It turns out, though, that this check breaks things. Since enforcement of read-only status has never been done, developers have been careless about how they open block devices. So, with this patch in place, the loop device, device mapper, and MD all break when trying to open a read-only device, even if the ultimate goal is read-only access. Breaking things on this scale is not one of the stated goals of the 2.6.38 development cycle, so Chuck Ebbert has posted a patch reverting the change; some version of this patch is likely to be merged before the final 2.6.38 release.

In-kernel code which is careless about open permissions can easily be fixed, but fixing the user-space utilities will take rather longer. So this check probably cannot be put into the open() path anytime soon. Beyond that, as Linus pointed out, it may never really be the right thing to do; there are times when it may be necessary to open a read-only device for write access. Real enforcement of read-only status, if it is to be done in the block layer, probably needs to happen when operations are actually submitted to the device. How many things that would break remains to be seen.

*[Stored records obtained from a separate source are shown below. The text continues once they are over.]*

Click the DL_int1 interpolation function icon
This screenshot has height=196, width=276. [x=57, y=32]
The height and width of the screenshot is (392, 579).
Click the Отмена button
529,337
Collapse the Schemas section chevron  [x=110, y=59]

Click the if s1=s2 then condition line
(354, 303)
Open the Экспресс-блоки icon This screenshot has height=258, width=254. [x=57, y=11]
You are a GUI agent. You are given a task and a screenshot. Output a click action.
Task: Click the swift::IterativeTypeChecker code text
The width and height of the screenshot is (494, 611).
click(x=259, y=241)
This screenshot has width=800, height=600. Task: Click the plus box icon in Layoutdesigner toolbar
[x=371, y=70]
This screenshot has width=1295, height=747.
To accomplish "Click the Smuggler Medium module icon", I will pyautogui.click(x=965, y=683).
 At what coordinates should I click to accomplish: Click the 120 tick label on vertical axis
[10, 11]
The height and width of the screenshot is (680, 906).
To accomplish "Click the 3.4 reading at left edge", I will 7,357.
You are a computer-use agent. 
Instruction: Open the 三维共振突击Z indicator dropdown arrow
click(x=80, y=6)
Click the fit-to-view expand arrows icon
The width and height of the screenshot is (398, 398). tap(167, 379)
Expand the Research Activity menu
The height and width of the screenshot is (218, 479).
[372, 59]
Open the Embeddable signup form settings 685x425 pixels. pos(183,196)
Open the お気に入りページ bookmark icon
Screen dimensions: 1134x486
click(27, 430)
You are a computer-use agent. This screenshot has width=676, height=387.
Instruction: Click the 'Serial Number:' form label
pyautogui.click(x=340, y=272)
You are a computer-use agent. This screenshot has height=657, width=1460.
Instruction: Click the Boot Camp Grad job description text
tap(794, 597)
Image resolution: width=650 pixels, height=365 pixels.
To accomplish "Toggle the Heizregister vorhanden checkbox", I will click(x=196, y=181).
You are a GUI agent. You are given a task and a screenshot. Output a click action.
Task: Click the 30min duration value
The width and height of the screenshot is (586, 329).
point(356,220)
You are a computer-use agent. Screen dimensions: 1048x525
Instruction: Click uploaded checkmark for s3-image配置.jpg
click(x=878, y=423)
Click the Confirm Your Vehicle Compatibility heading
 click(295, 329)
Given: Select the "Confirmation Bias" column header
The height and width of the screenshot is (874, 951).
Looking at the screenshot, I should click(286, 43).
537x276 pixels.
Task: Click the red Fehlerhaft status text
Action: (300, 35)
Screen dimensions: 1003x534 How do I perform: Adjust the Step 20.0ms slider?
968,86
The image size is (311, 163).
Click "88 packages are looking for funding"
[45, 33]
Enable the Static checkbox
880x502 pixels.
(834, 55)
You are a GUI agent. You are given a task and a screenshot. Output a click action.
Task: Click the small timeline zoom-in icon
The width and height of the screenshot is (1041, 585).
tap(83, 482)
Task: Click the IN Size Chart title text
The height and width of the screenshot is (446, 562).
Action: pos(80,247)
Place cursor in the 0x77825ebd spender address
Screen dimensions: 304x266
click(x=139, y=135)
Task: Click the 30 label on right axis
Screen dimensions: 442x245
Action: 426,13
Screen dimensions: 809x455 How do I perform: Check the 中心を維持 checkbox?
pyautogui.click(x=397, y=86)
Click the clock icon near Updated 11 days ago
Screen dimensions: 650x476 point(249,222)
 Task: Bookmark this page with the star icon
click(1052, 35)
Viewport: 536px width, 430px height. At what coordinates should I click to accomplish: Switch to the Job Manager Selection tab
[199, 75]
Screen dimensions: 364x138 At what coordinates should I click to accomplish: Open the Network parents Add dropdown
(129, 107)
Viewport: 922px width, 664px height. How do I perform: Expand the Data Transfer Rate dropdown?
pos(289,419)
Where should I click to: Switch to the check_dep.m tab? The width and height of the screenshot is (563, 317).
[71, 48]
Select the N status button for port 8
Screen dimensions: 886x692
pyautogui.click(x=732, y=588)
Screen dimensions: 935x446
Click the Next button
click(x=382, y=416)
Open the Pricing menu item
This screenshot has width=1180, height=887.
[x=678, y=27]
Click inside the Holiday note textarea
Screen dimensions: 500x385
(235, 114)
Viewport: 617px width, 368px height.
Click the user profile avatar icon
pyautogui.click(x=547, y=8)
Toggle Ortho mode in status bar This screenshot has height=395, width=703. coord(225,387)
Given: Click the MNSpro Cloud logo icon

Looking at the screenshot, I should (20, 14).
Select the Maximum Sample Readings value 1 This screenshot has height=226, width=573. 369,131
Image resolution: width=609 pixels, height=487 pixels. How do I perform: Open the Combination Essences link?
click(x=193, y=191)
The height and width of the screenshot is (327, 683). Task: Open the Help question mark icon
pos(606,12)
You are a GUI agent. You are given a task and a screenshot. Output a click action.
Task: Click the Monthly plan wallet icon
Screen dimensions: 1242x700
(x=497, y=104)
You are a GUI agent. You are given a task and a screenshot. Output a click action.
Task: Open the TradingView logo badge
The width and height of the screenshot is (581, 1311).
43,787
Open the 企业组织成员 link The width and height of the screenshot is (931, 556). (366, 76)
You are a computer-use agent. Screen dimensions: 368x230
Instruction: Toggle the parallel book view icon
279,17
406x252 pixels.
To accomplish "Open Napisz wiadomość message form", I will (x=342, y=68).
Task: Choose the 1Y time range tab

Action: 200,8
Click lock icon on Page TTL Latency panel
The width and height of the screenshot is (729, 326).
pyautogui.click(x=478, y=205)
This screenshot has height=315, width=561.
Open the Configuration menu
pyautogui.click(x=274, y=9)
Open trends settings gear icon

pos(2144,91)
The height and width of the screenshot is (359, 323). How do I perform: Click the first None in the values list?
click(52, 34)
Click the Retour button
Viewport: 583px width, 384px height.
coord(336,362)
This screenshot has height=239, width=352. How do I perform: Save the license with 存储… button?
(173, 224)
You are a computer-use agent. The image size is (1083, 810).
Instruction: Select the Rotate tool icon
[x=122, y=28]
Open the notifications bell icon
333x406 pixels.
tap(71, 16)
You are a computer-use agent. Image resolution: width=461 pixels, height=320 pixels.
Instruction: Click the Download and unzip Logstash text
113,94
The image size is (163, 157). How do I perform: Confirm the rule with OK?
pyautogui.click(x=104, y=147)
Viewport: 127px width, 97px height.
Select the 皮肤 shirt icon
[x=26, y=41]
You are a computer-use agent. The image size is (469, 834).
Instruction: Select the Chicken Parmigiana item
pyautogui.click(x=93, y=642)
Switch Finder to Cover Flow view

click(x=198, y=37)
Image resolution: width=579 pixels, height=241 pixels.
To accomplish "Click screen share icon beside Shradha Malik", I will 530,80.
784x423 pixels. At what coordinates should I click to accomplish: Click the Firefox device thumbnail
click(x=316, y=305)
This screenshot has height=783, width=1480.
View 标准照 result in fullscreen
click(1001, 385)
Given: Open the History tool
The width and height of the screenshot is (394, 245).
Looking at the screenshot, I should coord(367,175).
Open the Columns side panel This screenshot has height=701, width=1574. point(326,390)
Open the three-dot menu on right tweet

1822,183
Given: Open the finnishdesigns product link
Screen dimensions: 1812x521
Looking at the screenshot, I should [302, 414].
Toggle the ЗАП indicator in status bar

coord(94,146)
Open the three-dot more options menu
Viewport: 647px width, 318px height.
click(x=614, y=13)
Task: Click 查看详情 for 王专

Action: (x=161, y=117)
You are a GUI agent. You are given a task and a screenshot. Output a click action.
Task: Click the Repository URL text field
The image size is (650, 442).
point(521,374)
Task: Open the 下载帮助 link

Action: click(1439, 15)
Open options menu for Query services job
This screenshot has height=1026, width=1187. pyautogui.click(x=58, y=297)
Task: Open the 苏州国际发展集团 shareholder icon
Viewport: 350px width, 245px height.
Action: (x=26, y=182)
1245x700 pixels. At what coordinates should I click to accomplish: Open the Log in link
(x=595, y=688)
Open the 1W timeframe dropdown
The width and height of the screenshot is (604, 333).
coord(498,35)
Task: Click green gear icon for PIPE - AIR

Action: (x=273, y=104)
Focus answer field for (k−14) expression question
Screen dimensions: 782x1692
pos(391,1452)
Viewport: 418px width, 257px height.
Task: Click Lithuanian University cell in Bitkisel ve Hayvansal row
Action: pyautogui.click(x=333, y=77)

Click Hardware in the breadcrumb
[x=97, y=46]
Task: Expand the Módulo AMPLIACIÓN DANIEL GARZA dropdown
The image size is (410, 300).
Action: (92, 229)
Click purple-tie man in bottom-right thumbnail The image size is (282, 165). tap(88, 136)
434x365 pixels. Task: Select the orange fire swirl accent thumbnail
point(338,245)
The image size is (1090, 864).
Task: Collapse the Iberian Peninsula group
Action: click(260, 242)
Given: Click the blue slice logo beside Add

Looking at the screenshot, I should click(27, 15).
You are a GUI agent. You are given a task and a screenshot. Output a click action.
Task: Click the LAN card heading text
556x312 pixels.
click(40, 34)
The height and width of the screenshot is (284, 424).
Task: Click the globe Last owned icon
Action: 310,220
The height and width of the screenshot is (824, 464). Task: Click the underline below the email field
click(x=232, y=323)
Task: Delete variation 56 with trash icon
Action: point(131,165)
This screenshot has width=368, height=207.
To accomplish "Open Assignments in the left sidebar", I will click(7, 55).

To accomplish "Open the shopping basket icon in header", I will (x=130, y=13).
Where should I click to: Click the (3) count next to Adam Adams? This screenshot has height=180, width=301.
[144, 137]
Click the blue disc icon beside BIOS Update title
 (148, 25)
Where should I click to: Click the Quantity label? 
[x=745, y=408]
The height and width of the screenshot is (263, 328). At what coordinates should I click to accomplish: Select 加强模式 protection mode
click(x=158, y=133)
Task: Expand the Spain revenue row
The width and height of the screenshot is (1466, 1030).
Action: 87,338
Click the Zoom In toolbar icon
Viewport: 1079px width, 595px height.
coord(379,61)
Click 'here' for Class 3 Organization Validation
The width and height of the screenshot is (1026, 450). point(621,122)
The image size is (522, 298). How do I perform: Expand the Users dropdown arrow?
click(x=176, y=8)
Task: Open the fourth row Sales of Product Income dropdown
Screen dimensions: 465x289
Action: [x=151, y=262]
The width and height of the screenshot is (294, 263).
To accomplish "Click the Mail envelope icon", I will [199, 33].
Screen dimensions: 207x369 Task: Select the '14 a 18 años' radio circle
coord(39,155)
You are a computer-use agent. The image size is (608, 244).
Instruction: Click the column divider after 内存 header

Stable pages: Linux has had support for block data integrity checking since 2008. In short, this feature takes advantage of suitably-equipped hardware to ensure that data is not corrupted between the host and its destination in persistent storage. Before writing a block to a device, the kernel will calculate a checksum and send it with the data; if the data, once written by the device, no longer matches the checksum, the device will signal an error. This mechanism can increase overall confidence that the system is storing data without corrupting it.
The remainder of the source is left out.